Newkid wrote:
Can any one let me know whether one can create an PDF file with the
following options:
a. Reading XML file from the stream, passing XSL which is stored in the
webdirectory and storing it in some other directory?
b. Reading XML from the database, passing XSL which is stored in the
webdirectory and output the pdf as a stream?
Technically: yes for both questions. However, this is based
on a woefully broad set of assumptions on what you probably
mean. Which is, based on experience with this kind of questions,
slightly different from what you actually mean.
Ok, the assumptions are:
- You develop a web application based on Java servlets
- For question a, you want to read an XML document from a
servlet input stream, transform it using an XSL style sheet
read from a file belonging to the web application, render
the result to PDF and store it as a file somewhere else.
- For question b, you read a complete XML document from the
database, transform/render it and send to the servlet's
output stream.
Usually, follow-up questions include
- How do I get the XSL transformation? Possible answers:
Either put in a jar in the lib directory (i.e. on the
classpath) and load it as a resource, or put it into the
content area and try to use getRealPath to resolve the
file system path. Both methods have drawbacks.
- How do I get the XML from the database into the transformation?
Answer: ask someone how the get it as a string, then use a
StringSource.
- Why doesn't FOP like the XML read from the database?
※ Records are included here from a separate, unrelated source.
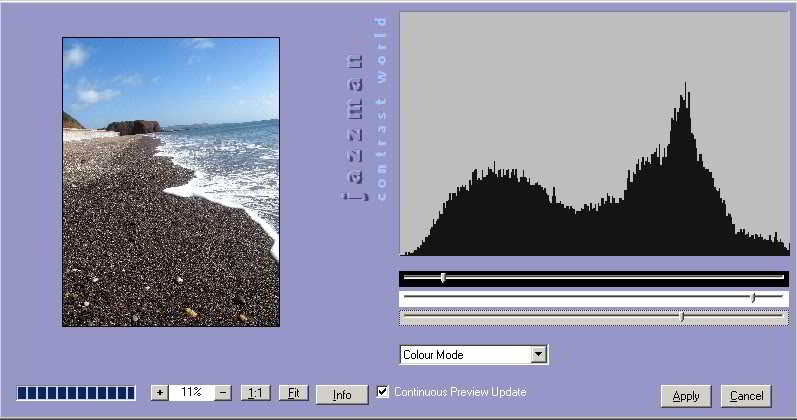Viewport: 797px width, 420px height.
Task: Cancel the filter dialog
Action: point(746,396)
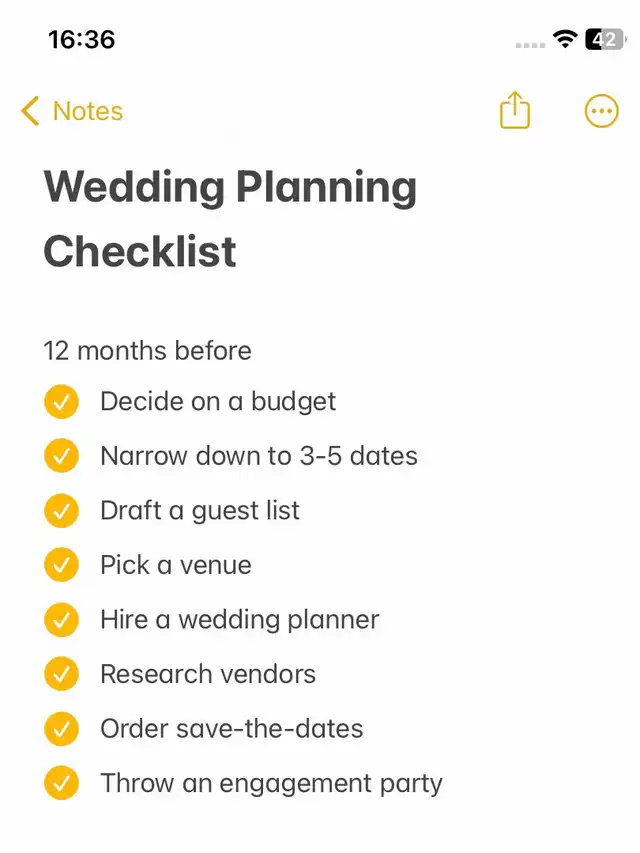
Task: Toggle the 'Pick a venue' checkbox
Action: click(61, 565)
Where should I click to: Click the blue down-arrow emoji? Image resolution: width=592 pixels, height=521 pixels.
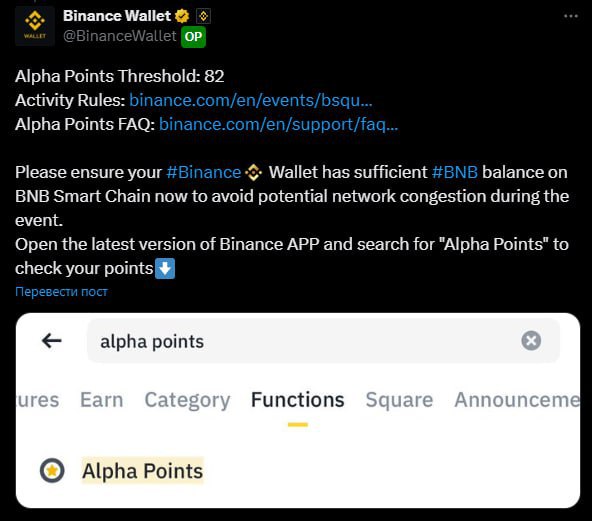tap(165, 268)
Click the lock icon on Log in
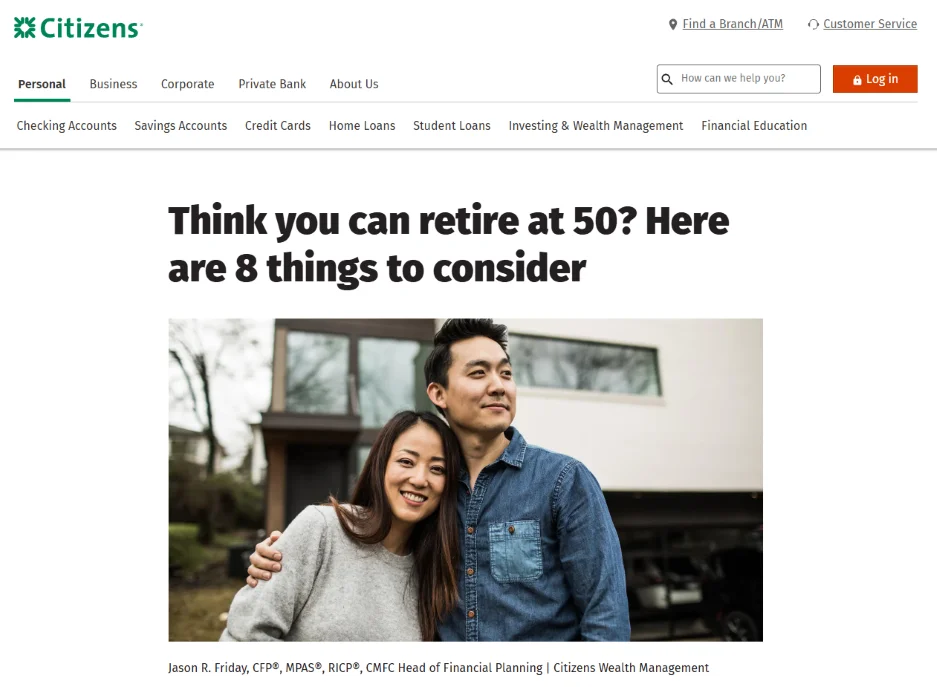 (857, 79)
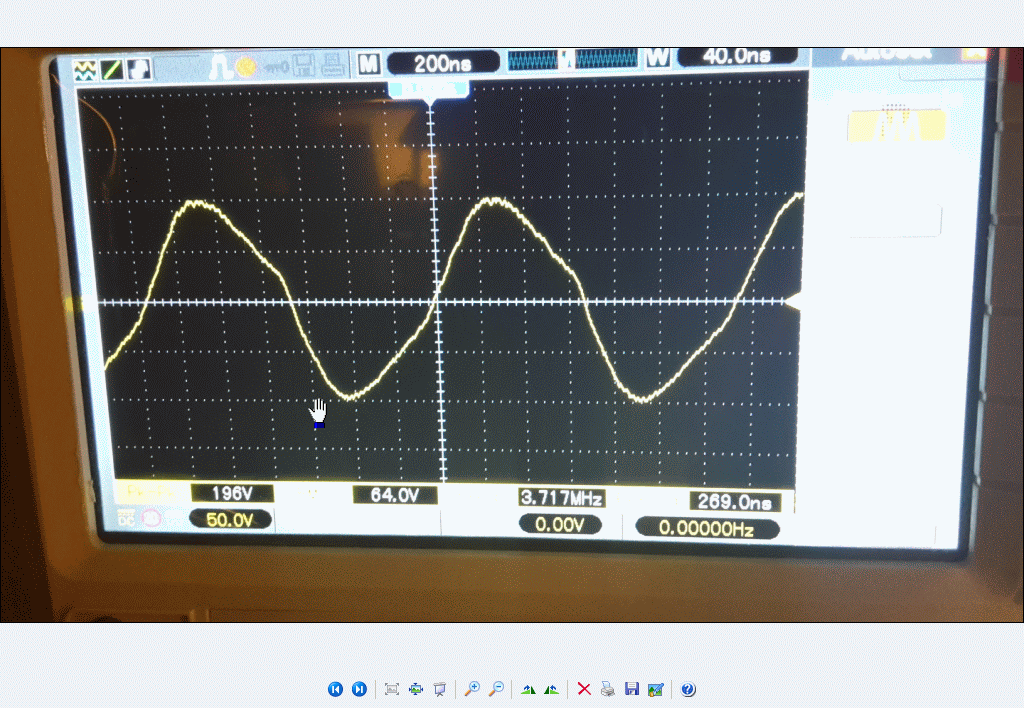Zoom in with the magnifier plus icon
The width and height of the screenshot is (1024, 708).
pyautogui.click(x=471, y=689)
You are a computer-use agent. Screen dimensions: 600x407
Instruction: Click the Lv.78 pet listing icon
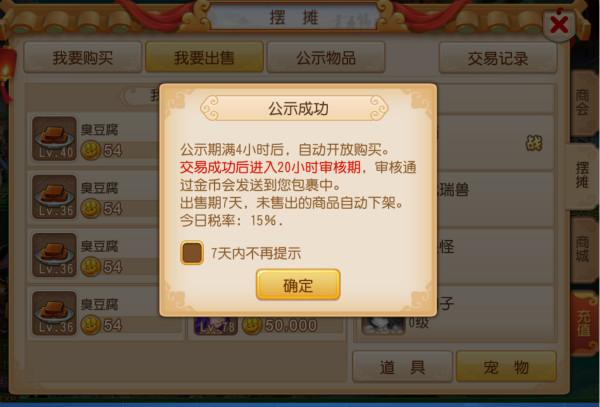coord(216,326)
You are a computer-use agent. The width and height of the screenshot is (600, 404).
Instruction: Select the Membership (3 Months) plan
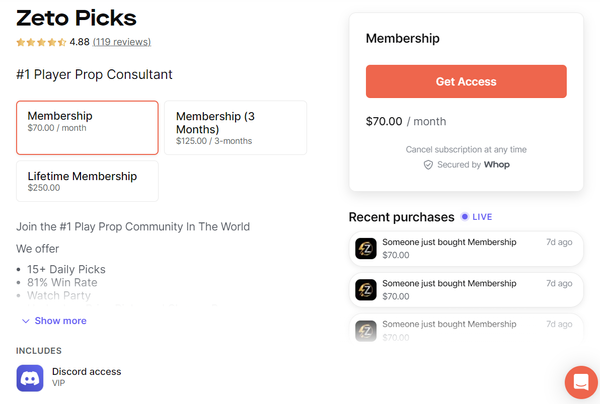[235, 127]
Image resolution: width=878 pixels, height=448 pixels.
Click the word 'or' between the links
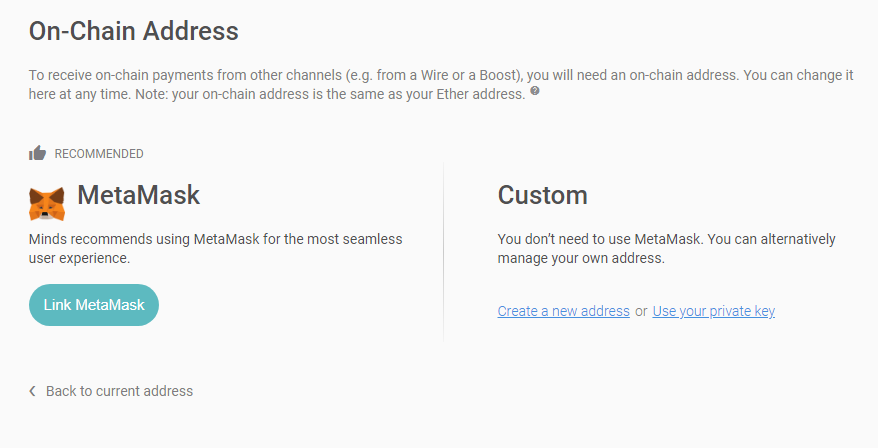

Answer:
It's the XML parser which barfs for a variety of possible reasons:
- you didn't store a proper XML document in the database field
- the database mangled the character encoding
- the XML was double escaped by an automatism which tried to
be helpful, but wasn't
- your server runs an old Java version and your XML triggered a
known bug in the parser included in the JRE.
- Why doesn't the browser show the PDF? Actually, the question should
be: How do I debug this? Answer: develop and test each step
separately. Develop the transformation outside of the web
application. Make sure you get the same XML out of the database
which you put in. Put only everything together and in the web
application once you are sure every step works. Don't do small
fixes for the XSL transformation in the web application
environment, develop it in the external environment, run the
automated regression tests (you write automated regression
tests, do you?), then deploy it.
I still wonder where the solaris box factlet fits in.